Latin Language Asked on November 10, 2021
The common word domus can mean both "house" and "home".
How can I make a distinction between a house and a home in Latin?
For example, I might buy a house but it doesn’t feel like a home yet, or I might have a home despite having no house or apartment to live in.
You can replace "house" with any physical place where people live, like an apartment; my goal is to find a way to distinguish a place built for the purpose of living (a house) and a place where I belong and feel safe (a home).
Does the Latin literature perhaps have this distinction somewhere?
The closest thing that came to mind is the saying ubi cor ibi patria, but it doesn’t really help disambiguating between houses and homes.
What I would really like is a pair of words which could be used for "house" and "home".
It seems that casa (and probably others as well) could be used to mean "house but not home" (although it does refer to low-end housing) but I found no word for "home but not house".
Do you have any suggestions for "house" and "home" in Latin?
If you want to refer to home as in a special place, domus is the word to use, though there are also figurative options, like focus, meaning hearth, or by metonymy, home. I believe similar terms have been mentioned in another answer.
If you want to talk about a house, the word casa was used to mean house in Late and Medieval Latin, while in Classical Latin it meant hut, cottage, or cabin. Another answer mentions aedes, which works in Classical Latin.
Mansio means a dwelling, according to Lewis and Short, when used with a genitive:
II. Transf. (post-Aug.), a place of abode, a dwelling, habitation. A. In gen.: pecorum mansio, Plin. 18, 23, 53, § 194: aestivae, hibernae, vernae, auctumnales, Pall. 1, 9, 5; 1, 12: mansionem apud eum faciemus, Vulg.

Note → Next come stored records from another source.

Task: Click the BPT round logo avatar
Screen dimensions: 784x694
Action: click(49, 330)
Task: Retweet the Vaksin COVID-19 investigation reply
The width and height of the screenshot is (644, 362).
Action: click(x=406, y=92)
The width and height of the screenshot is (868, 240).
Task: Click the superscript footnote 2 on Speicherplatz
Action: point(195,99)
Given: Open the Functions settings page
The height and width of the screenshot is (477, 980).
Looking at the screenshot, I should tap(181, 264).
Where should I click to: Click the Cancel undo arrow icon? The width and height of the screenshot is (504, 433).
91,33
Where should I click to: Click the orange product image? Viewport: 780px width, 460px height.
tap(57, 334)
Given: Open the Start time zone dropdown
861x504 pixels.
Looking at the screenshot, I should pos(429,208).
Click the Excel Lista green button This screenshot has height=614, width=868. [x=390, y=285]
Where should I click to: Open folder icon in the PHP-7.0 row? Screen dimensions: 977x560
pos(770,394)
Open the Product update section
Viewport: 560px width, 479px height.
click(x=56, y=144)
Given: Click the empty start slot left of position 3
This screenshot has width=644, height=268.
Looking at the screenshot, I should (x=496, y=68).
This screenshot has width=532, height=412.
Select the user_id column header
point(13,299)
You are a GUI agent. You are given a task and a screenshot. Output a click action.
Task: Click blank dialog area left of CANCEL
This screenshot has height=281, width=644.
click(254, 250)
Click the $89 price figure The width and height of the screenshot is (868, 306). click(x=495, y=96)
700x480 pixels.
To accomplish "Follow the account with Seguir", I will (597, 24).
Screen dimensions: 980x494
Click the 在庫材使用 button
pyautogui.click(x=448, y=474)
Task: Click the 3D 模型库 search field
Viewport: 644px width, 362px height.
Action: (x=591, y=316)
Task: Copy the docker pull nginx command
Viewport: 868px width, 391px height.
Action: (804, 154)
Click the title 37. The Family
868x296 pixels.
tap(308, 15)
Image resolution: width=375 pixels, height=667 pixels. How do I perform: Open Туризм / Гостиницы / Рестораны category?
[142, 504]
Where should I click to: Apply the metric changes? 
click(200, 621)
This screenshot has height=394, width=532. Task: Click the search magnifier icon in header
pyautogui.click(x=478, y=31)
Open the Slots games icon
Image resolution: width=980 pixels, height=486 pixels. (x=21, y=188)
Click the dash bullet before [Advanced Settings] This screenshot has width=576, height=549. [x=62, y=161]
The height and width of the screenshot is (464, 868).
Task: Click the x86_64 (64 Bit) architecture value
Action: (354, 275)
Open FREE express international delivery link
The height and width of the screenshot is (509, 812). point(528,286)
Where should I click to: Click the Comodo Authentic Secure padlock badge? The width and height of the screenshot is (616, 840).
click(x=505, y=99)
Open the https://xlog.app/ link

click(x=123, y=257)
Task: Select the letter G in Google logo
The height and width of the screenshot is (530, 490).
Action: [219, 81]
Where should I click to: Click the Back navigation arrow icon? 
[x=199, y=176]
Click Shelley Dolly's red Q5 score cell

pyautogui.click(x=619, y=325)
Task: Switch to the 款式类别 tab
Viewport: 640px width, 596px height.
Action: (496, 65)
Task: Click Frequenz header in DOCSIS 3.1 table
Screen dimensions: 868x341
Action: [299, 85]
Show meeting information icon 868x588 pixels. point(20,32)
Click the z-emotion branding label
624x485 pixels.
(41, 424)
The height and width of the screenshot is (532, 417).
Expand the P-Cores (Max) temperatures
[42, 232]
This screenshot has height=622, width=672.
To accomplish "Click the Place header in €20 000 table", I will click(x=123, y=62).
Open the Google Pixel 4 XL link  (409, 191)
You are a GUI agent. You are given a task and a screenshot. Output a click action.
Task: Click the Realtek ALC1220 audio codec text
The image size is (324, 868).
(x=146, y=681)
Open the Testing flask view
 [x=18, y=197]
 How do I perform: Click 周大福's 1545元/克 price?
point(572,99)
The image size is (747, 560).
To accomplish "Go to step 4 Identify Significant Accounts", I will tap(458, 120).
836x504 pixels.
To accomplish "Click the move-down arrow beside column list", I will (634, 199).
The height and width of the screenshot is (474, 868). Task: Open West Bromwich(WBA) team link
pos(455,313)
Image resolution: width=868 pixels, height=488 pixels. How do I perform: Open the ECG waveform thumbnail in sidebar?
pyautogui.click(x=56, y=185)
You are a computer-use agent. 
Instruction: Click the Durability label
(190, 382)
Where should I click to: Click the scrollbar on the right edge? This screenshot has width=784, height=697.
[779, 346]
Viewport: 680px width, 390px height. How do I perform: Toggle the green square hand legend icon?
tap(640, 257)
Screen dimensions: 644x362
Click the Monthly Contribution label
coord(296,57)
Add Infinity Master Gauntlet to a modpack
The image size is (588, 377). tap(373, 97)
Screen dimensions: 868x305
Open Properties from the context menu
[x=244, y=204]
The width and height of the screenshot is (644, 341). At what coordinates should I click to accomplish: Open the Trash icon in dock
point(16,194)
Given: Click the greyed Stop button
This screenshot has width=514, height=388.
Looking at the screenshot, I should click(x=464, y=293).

Joann. 14, 23: multae mansiones, id. ib. 14, 2.
Mansio also is a night quarters or inn, or, in the context of a journey, a stopping place/station.
Habitatio can mean dwelling, but also the rent for a dwelling.
Keep in mind, with habitatio and mansio, they're derived from the verbs habitare and manere; they still both retain their meanings as action nouns.
Answered by NanoEta on November 10, 2021
A word for “house” is probably the easy part:
However, I am partial to tectum (roof) in the metonymical sense, which I think emphasises the function of a living place to shelter you from the elements, and no more.
For “home” as the place where you belong and feel safe, I would suggest lar. It literally refers to the lares domestici, the Roman household gods that belonged to the house and often had a small shrine near the hearth, but metonymically also stands for someone's home. Lar familiaris seems to have been used in the sense of “familiar home,” e.g. Sallust quotes Catilina holding a speech about social inequality (that might as well have been held by a Frenchman in 1789 or a Russian in 1917):
Etenim quis mortalium, cui virile ingenium est, tolerare potest […] illos binas aut amplius domos continuare, nobis larem familiarem nusquam ullum esse?
What mortal with a manly character can bear it […] when they are joining two or more houses together, while we have nowhere a familiar hearth?
So if you wanted to say (for example after moving to a city): “I've found a place to live, but I haven't established a home yet.” – you could say: Tecto subii, sed etiam sine lare familiari sum.